Buona lettura e buon fine settimana.

  • Mentre noi amerikani andavamo a vedere i fuochi d'artificio del 4 di luglio, la Fondazione Rodolfo Debenetti organizzava un convegno sui legami familiari nelle professioni italiane. La relazione (in inglese) la potete trovare qui. Gian Antonio Stella riassume qui. Grazie a Corrado Ruggeri per la segnalazione.
  • È già iniziata la campagna elettorale per le presidenziali USA del 2012. Larry Sabato, dell'Università della Virginia, fa un utile riassunto della relazione tra variabili economiche e probabilità di rielezione. Se non ne avete ancora abbastanza, leggete questo post di Nate Silver pubblicato all'inizio di giugno.

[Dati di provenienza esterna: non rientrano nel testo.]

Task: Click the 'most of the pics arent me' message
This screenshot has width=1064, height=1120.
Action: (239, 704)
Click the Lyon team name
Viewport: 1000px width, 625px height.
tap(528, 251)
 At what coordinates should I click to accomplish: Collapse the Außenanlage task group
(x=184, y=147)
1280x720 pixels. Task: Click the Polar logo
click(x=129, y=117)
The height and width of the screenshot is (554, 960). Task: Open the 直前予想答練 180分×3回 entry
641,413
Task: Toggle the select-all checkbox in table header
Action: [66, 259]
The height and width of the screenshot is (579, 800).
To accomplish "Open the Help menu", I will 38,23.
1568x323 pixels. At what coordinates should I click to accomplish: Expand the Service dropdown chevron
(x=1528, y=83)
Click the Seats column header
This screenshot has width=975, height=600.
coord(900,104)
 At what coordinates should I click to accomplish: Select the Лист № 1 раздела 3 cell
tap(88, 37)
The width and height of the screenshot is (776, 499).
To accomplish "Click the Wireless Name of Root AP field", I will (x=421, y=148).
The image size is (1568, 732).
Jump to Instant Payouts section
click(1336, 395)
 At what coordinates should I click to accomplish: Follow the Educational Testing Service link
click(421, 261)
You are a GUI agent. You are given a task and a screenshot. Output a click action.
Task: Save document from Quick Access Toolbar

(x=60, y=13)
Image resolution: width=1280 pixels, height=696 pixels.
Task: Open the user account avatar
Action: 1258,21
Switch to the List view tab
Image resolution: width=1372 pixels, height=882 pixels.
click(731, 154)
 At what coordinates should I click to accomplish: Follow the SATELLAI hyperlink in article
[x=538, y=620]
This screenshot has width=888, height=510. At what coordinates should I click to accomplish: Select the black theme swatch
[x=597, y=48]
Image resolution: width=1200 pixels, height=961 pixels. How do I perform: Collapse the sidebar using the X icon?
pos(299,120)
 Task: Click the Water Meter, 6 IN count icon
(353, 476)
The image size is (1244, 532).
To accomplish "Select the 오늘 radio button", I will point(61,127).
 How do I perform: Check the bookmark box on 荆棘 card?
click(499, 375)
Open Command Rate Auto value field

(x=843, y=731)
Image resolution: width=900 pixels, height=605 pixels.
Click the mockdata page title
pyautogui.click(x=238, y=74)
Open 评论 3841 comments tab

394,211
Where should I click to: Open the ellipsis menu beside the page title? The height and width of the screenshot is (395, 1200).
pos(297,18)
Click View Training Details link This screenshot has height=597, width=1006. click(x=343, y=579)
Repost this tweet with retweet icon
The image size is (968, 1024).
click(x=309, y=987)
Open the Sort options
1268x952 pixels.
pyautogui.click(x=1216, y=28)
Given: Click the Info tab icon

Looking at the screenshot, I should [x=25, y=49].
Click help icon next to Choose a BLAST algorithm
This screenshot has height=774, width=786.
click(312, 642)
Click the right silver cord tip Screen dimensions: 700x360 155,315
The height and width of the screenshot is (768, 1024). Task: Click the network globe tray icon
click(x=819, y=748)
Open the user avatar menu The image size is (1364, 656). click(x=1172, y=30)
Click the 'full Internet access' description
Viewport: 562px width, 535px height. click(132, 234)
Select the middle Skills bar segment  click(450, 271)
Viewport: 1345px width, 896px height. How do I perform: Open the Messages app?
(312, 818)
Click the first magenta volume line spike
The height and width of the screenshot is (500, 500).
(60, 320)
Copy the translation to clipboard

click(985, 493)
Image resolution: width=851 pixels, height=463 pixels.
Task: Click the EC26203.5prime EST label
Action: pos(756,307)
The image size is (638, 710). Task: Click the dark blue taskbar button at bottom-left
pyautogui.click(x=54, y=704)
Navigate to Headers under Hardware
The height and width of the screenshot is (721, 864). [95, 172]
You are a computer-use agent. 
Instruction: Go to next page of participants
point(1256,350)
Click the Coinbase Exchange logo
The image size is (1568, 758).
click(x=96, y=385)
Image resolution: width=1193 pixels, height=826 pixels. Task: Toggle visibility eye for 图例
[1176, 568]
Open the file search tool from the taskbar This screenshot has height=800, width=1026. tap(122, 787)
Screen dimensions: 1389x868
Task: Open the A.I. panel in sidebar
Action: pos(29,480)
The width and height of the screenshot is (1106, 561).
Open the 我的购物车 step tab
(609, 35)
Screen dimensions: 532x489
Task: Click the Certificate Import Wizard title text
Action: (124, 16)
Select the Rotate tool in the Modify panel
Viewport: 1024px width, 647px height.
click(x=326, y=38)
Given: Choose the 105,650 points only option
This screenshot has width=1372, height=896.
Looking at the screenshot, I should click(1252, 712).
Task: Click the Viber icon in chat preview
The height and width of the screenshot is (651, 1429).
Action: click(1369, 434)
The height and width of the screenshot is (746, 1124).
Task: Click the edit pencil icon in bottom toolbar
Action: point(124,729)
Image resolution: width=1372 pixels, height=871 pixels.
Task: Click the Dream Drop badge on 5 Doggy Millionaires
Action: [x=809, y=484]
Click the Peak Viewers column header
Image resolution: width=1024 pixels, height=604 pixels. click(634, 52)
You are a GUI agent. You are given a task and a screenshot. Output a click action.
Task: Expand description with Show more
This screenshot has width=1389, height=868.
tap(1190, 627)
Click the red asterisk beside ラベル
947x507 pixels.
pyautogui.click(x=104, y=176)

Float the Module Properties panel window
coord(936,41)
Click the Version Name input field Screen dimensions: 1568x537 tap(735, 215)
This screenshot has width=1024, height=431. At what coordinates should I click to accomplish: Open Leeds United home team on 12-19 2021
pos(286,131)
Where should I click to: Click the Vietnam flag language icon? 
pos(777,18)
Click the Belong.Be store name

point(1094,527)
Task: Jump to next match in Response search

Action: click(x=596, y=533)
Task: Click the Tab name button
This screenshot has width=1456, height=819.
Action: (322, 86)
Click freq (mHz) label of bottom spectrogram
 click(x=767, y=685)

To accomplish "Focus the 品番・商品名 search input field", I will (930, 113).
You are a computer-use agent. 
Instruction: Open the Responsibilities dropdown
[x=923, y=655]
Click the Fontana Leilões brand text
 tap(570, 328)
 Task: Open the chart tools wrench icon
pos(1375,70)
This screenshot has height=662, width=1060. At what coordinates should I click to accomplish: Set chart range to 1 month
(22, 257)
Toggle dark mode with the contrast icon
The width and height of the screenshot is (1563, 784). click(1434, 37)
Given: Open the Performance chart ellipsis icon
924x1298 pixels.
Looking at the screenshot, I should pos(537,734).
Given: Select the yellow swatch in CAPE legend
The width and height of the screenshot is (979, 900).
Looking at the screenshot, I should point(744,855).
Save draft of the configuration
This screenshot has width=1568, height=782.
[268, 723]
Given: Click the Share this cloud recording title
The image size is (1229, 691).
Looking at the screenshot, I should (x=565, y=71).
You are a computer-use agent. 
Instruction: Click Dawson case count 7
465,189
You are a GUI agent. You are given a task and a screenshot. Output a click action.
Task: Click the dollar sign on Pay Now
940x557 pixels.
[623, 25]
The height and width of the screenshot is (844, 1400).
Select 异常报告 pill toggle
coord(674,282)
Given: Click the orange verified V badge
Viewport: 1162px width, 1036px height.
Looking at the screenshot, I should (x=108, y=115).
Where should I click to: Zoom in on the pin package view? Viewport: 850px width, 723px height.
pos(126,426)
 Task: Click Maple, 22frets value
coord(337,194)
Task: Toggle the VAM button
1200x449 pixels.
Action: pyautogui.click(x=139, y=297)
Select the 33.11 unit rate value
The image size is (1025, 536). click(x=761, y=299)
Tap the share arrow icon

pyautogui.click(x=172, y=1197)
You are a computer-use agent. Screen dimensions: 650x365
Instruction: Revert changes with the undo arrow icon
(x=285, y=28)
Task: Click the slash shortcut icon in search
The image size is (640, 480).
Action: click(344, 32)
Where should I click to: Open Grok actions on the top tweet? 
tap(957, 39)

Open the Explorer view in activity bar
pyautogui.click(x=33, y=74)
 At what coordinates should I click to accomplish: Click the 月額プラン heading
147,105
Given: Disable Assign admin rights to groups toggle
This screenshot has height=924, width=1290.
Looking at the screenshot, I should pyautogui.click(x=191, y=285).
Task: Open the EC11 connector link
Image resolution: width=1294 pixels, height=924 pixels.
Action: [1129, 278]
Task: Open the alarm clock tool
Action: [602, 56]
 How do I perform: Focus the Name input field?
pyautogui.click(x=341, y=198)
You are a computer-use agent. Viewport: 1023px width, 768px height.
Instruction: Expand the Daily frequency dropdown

  • L'angolo del buon umore è questa settimana occupato dall'immarcescibile Capezzone, uno dei finalisti del premio Clarinetto 2009, che rilascia una simpatica intervista in cui fantastica di un mondo in cui il centrodestra è guidato da un vivace quarantenne ed è liberale. Divertente e perfino esilarante, a condizione di non prenderlo sul serio.
  • Oggi nasce ufficialmente la Repubblica del Sudan del Sud. Qua una mappa delle sue etnie, qua un articolo del New York Times.
  • Il Nens, centro studi di Visco e Bersani, ha prodotto una breve nota di analisi sulla nuova imposta di bollo sul deposito titolo. Il tono è di parte, come da attendersi, ma resta un documento interessante. La frase nell'ultimo paragrafo (''la riforma Tremonti, già entrata in vigore dal primo luglio, sembra essere la principale responsabile dell’attacco ai titoli italiani in corso mentre scriviamo'') mi pare decisamente azzardata.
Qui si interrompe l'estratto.